Quality of western Canadian malting barley 2015


Total barley production in Western Canada in 2015 is estimated at 7,786,000 tonnes, which represents an increase of about 16% compared with 2014. The larger crop is attributed to a 12% increase in seeded acres in 2015 compared with 2014.

Seeding started relatively early this year with dry and warm conditions in early spring.  The growing season was characterized by average to above average mean temperatures and below average precipitation through late July, particularly in Alberta and western Saskatchewan. However, excess precipitation in August and September resulted in sprouting and weather damage, downgrading large portions of the crop and limiting the quantity of barley selectable for malting purposes.

The 2015 barley harvest survey conducted by the Grain Research Laboratory and the Canadian Malting Barley Technical Centre was based on composites of individual varieties representing 1,112,000 tonnes of barley selected in Western Canada for malting by grain handling and malting companies.

Overall, malting barley selected in 2015 was of average quality. Thousand kernel weights and kernel plumpness levels were higher than the long term averages. Protein levels in barley grain were higher than levels in 2014. Barley germination was adequate; however, some water sensitivity was present. RVA (rapid visco analysis) indicated high incidence of pre-harvest sprouting.

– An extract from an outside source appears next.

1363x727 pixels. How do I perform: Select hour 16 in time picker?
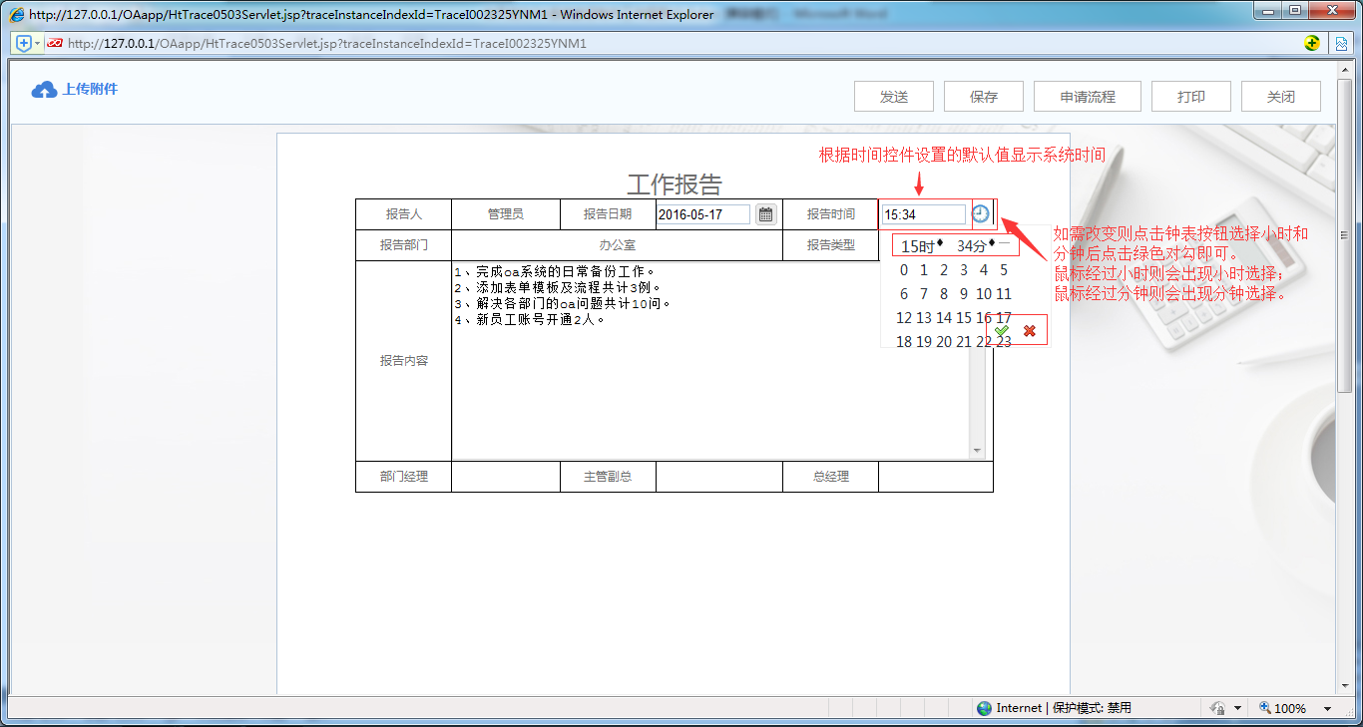click(983, 317)
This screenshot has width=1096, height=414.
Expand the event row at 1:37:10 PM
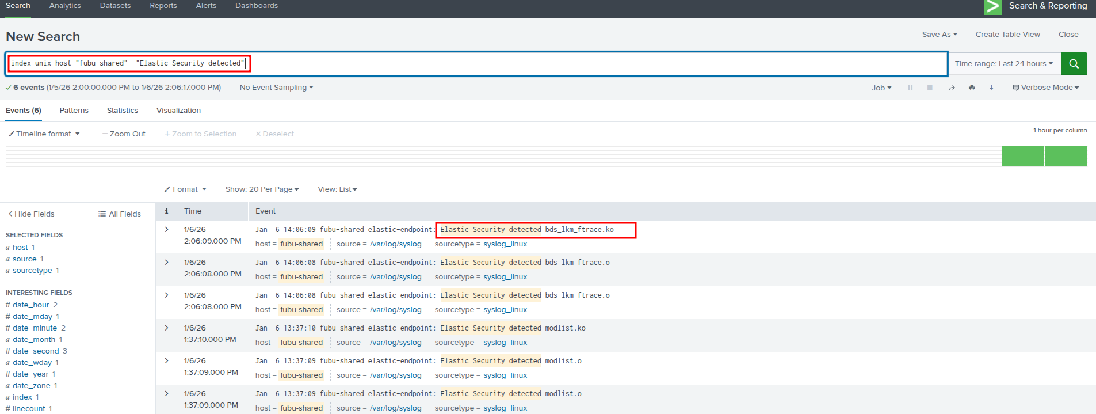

Malt made from 2015 barley resulted in extract levels very close to the long term average values and with above average levels of enzyme activities. Wort was characterized by very low levels of β-glucans, but higher than average levels of soluble proteins, FAN (free amino nitrogen), and colour. Production of good quality malt from the 2015 barley crop may pose some challenges but is achievable through discerning barley selection and timely and skillful processing.